- What the exercise asks:
Whenever a line in the data below includes the string "yellow", copy it out.

- Dataset entries:
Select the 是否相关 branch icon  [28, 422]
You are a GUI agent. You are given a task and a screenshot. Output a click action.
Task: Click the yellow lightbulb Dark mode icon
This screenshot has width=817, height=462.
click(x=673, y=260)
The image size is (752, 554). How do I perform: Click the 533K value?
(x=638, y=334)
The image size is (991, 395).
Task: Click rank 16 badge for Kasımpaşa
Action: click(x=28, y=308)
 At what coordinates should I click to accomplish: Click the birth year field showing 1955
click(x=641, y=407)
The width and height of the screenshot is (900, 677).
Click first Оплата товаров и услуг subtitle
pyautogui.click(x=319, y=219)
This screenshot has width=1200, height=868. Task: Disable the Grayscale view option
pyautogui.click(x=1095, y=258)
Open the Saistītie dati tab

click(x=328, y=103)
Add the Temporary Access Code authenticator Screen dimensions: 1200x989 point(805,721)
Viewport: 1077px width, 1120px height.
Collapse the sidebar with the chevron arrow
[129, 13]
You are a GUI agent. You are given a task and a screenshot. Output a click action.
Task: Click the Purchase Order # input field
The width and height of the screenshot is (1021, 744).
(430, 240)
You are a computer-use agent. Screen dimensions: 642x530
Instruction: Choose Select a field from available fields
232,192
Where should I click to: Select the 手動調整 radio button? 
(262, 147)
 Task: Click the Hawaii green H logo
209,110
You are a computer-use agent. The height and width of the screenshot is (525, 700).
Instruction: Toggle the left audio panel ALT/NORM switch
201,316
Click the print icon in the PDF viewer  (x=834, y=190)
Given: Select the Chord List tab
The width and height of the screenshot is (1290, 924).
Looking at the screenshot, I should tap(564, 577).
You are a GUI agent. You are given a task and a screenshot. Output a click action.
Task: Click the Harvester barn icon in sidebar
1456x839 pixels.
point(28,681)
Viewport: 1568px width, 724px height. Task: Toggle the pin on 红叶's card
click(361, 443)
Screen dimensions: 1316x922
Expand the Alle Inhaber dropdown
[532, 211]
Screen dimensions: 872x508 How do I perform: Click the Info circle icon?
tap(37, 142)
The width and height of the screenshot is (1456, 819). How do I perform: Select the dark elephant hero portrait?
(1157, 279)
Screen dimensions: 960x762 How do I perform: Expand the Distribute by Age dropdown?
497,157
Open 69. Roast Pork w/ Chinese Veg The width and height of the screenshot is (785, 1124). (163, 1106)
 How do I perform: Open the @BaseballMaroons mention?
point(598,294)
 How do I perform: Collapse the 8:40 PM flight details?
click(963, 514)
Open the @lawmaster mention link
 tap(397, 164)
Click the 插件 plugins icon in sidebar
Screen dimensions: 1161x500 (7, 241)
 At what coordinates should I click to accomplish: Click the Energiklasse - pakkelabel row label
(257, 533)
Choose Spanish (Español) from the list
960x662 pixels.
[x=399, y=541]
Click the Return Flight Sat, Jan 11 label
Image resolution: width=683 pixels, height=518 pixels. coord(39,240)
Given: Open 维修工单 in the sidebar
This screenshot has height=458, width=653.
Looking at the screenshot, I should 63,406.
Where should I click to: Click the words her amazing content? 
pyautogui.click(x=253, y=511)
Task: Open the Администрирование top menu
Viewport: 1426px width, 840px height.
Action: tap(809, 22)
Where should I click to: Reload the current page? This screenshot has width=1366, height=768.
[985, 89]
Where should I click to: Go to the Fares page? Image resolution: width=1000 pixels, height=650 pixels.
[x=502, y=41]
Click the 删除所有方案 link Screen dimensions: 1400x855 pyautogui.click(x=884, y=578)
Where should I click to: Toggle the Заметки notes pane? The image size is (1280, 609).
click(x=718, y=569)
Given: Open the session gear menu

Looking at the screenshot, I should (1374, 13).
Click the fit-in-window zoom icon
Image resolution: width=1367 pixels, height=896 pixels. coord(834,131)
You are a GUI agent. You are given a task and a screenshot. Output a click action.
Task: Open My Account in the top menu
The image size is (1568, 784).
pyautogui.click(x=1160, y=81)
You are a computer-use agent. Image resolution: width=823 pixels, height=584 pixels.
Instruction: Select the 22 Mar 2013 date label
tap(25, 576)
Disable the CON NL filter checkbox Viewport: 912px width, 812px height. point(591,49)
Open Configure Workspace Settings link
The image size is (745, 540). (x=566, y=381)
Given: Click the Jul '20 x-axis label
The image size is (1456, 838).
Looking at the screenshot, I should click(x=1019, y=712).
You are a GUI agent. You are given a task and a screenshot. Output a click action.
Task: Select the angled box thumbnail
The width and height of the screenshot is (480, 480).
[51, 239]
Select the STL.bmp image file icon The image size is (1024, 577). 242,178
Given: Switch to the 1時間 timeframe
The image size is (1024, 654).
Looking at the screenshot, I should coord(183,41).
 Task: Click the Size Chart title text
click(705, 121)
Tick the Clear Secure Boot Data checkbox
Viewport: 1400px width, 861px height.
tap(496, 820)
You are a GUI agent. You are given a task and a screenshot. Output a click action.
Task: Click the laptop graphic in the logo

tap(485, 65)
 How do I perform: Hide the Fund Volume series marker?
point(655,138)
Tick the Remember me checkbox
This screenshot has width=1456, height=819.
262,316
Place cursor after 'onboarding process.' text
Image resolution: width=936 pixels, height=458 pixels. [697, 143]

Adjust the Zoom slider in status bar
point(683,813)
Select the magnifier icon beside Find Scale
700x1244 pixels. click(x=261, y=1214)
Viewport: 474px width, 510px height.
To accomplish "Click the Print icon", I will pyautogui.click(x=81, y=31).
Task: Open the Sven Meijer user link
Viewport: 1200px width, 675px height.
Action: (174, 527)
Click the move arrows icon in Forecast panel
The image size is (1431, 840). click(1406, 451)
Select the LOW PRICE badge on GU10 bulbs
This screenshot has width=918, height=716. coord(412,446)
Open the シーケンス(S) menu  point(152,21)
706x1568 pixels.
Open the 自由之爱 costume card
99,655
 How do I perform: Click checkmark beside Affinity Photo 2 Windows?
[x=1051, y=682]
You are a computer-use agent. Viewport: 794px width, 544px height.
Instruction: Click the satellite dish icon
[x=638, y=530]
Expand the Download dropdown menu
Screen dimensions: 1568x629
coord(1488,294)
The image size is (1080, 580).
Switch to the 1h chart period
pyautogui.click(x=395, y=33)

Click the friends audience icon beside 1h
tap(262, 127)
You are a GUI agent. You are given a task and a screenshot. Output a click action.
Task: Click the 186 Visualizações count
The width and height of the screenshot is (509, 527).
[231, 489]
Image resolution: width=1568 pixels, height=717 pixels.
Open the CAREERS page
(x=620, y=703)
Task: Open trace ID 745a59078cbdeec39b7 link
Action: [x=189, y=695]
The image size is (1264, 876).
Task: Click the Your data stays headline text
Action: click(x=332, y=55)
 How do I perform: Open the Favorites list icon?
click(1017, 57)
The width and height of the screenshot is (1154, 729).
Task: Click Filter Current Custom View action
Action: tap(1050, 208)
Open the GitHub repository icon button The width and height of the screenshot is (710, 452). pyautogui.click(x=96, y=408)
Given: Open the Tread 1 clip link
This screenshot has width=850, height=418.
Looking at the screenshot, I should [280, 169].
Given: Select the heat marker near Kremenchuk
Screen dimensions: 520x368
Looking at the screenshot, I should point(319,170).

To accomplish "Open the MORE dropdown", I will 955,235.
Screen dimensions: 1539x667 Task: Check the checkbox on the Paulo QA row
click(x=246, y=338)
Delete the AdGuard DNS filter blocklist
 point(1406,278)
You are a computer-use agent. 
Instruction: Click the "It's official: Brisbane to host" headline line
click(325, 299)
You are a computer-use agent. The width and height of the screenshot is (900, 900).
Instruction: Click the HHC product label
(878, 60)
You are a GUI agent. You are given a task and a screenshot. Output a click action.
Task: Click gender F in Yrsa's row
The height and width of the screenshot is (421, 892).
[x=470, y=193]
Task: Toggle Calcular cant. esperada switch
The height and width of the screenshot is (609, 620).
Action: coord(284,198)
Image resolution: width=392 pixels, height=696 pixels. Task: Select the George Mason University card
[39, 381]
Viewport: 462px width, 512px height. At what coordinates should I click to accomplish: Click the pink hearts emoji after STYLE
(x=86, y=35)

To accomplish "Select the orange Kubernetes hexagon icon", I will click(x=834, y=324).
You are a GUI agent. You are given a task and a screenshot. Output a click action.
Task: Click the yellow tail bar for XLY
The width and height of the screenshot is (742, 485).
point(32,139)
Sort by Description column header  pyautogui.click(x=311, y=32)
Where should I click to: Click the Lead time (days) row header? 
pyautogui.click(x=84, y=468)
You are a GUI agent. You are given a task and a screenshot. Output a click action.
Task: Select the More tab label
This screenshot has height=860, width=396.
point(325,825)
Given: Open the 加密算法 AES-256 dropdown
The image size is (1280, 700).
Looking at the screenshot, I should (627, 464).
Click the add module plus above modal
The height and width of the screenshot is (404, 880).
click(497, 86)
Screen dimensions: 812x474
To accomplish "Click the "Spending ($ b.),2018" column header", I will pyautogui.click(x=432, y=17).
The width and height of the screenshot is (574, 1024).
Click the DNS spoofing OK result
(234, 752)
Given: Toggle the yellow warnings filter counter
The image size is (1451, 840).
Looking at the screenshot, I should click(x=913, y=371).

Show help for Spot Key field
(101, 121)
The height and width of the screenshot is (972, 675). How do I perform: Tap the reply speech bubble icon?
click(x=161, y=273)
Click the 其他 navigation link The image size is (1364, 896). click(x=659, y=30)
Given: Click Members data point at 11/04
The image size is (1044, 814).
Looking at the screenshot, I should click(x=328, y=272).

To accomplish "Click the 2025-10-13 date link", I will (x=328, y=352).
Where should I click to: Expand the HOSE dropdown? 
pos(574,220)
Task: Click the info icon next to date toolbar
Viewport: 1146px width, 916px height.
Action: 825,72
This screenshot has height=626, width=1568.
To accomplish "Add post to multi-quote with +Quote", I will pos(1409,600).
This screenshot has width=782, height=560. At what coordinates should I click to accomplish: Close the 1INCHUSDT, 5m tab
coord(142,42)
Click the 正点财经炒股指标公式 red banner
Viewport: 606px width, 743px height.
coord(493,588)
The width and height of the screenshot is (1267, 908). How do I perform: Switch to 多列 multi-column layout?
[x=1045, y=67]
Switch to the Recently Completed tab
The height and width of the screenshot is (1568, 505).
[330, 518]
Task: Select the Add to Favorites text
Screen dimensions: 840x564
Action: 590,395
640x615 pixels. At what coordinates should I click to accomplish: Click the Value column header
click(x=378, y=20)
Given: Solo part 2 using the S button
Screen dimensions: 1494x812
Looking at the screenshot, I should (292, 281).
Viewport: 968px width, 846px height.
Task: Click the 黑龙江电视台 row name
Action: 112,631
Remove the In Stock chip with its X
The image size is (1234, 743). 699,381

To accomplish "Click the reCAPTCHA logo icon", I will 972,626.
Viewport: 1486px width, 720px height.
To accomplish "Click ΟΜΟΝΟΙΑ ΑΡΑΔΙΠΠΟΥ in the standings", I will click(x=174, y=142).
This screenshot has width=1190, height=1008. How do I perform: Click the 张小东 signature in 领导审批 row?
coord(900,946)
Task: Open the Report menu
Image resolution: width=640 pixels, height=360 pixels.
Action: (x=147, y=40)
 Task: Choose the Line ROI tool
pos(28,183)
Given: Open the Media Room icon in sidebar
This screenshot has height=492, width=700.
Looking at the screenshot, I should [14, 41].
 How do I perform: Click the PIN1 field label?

- Your response:
Task: Click the yellow lightbulb Dark mode icon
Task: Click the yellow tail bar for XLY
Given: Toggle the yellow warnings filter counter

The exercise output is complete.